Task to complete | Rewrite the records below, substituting "Inspection Report" for "Service Report" and leaving everything else unchanged. Omit the pictures from your answer.

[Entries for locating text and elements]
****************************************
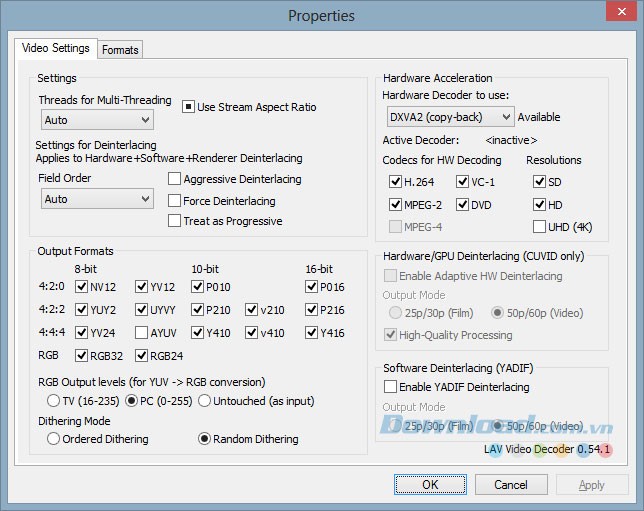Image resolution: width=644 pixels, height=511 pixels.
Task: Enable Treat as Progressive
Action: click(175, 221)
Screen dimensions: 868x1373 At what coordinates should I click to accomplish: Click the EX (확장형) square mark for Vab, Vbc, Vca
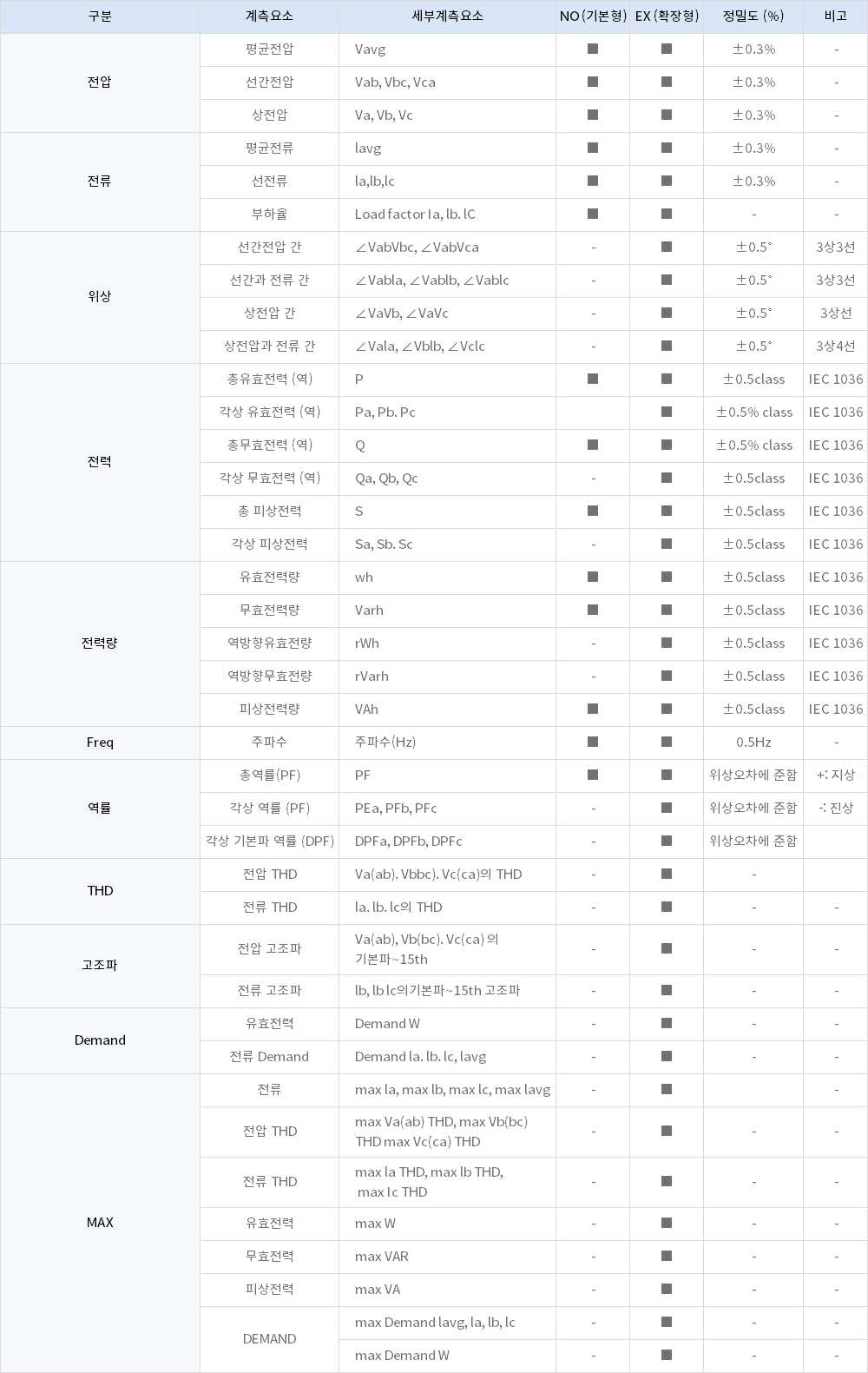point(667,83)
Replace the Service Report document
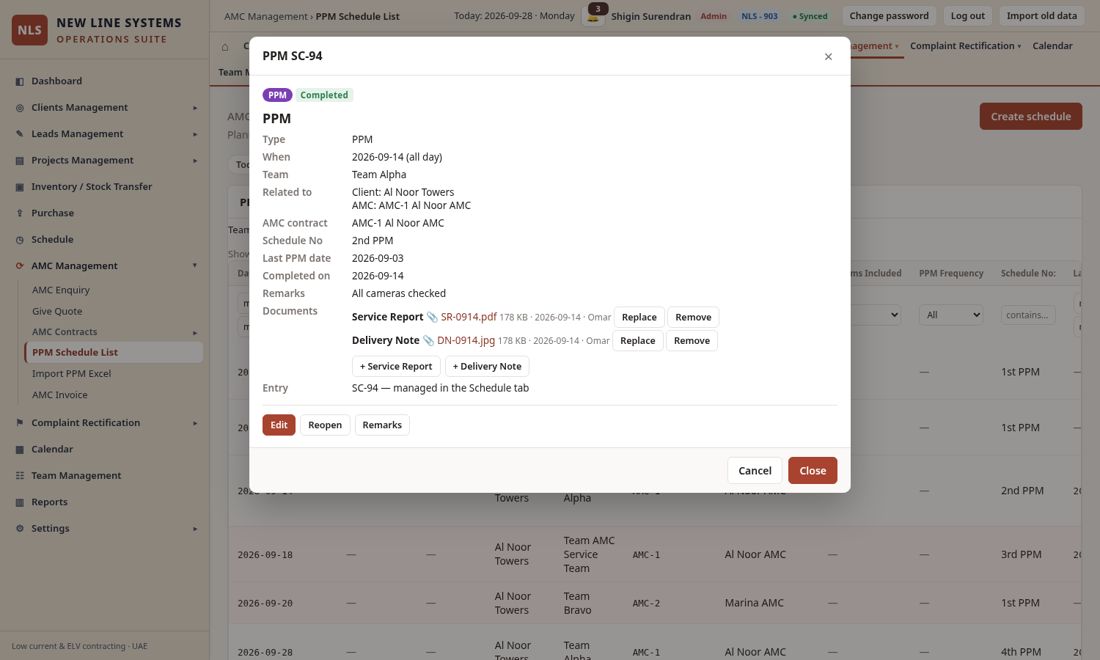This screenshot has width=1100, height=660. coord(639,317)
****************************************
Full response |
Image resolution: width=644 pixels, height=511 pixels.
Task: Enable Treat as Progressive
Action: click(175, 221)
Screen dimensions: 868x1373 At what coordinates should I click to accomplish: Click the EX (확장형) square mark for Vab, Vbc, Vca
point(667,83)
Replace the Inspection Report document
This screenshot has width=1100, height=660. coord(639,317)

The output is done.